The Supreme Court was told that Mr Bailey's lawyers now knew that the decision not to prosecute him for the murder was firmly rooted in the view that there was no evidence whatsoever against him.
The court ruled that new evidence - given to Mr Bailey's lawyers late last year by state officials - should be admitted as part of his appeal against his extradition to France, which will begin on
Mr Bailey is wanted for questioning by French authorities about the murder in December 1996 of Sophie Toscan du Plantier near her holiday home in Schull, Co Cork.
Lawyers for Mr Bailey received the new documentation from the DPP's office and the Department of Justice in November last year.
In a letter to Mr Bailey's solicitor, the documentation was described as being "very significant" by the current Attorney General.
In correspondence, the Minister for Justice told Mr Bailey's lawyers that it was in the interests of justice that they should have it.
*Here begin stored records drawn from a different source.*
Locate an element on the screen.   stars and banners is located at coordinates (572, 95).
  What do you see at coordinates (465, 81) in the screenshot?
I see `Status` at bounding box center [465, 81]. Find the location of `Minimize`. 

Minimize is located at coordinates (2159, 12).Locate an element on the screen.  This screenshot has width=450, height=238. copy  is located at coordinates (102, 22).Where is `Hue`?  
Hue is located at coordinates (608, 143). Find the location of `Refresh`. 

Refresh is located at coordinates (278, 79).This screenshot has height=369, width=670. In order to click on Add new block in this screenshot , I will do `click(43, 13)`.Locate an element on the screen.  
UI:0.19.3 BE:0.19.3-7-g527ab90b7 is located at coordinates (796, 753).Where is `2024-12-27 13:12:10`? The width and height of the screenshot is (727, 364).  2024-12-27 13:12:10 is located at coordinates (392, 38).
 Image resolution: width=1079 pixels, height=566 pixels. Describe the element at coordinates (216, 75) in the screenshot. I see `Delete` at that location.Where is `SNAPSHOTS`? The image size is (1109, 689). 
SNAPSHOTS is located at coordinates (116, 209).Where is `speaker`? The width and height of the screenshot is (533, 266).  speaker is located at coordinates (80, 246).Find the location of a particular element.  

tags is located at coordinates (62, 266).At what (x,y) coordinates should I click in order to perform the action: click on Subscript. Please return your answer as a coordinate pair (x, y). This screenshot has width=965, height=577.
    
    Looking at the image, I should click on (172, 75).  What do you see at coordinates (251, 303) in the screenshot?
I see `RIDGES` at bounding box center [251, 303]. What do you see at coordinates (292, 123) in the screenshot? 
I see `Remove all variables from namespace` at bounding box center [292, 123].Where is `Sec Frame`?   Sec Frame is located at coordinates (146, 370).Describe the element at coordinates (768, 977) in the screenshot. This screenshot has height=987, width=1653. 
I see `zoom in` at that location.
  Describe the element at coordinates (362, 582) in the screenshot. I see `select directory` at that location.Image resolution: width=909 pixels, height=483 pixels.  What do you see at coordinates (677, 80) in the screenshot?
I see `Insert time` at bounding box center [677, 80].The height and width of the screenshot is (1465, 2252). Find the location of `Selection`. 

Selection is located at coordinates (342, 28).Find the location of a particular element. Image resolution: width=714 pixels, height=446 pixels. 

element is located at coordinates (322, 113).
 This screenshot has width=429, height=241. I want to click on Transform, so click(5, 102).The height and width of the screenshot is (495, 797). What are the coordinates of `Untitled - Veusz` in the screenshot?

It includes a document from the former Director of Public Prosecutions, Eamonn Barnes, which outlines why he decided not to prosecute Mr Bailey for the murder.
He describes the garda investigation as "thoroughly flawed and prejudiced".
Mr Bailey's lawyers told the Supreme Court today there was no evidence against Mr Bailey.
They claim the French request to extradite him is an abuse of process as it is based on a flawed garda investigation.
Mr Bailey's lawyers wanted the matter sent back to the High Court.
But the Supreme Court ruled that the new evidence should be admitted and would form part of Mr Bailey's appeal against the High Court's decision.